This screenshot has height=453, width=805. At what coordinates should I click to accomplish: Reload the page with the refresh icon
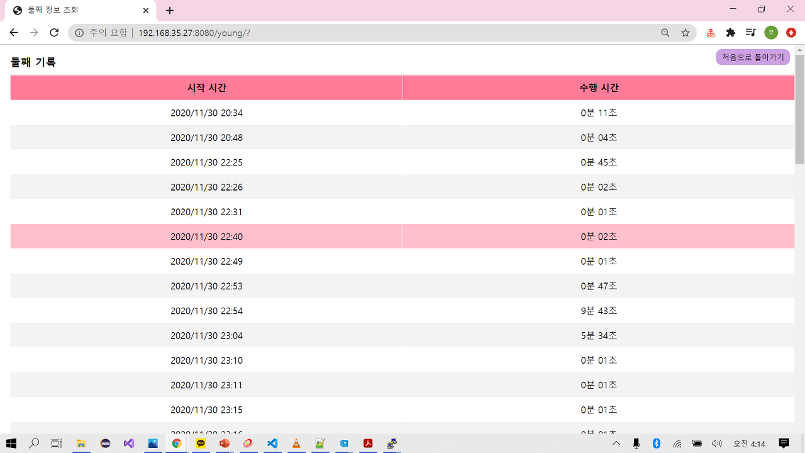tap(54, 33)
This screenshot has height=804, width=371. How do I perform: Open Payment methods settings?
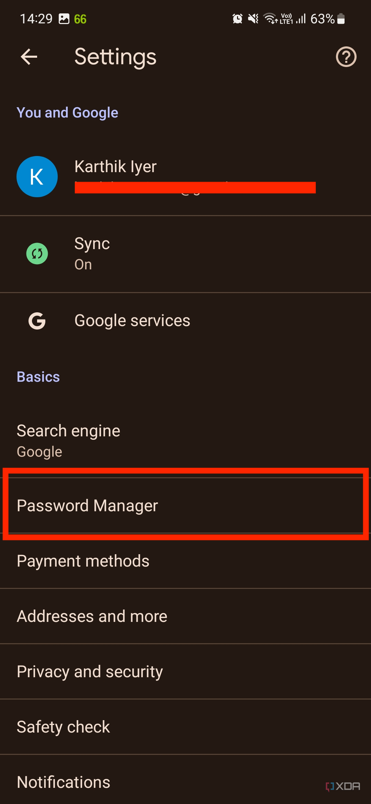click(x=186, y=560)
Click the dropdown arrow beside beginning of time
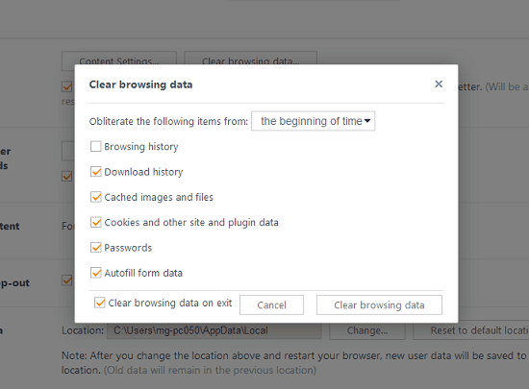Viewport: 529px width, 389px height. (367, 121)
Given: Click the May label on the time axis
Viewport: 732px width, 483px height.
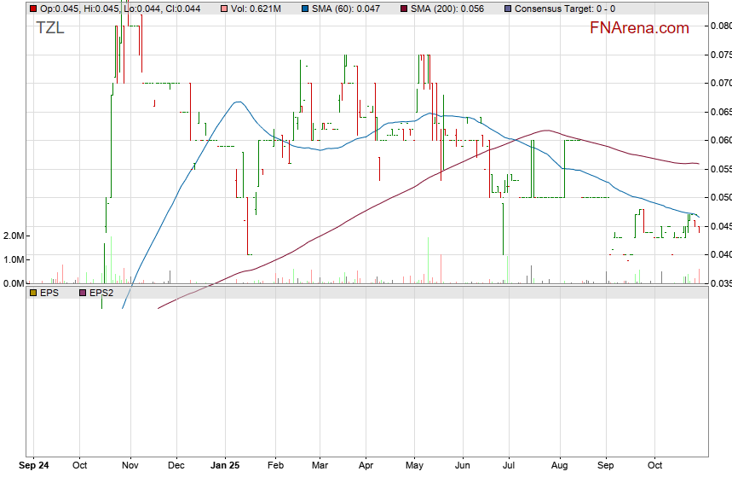Looking at the screenshot, I should [x=415, y=466].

**WHAT IS ASKED:**
Copy out all of the items above word for word, without the pictures.

**RESULT BELOW:**
This screenshot has height=453, width=805. At what coordinates should I click to accomplish: Reload the page with the refresh icon
tap(54, 33)
This screenshot has height=804, width=371. How do I perform: Open Payment methods settings?
click(x=186, y=560)
Click the dropdown arrow beside beginning of time
Viewport: 529px width, 389px height. (367, 121)
Given: Click the May label on the time axis
Viewport: 732px width, 483px height.
Looking at the screenshot, I should [x=415, y=466].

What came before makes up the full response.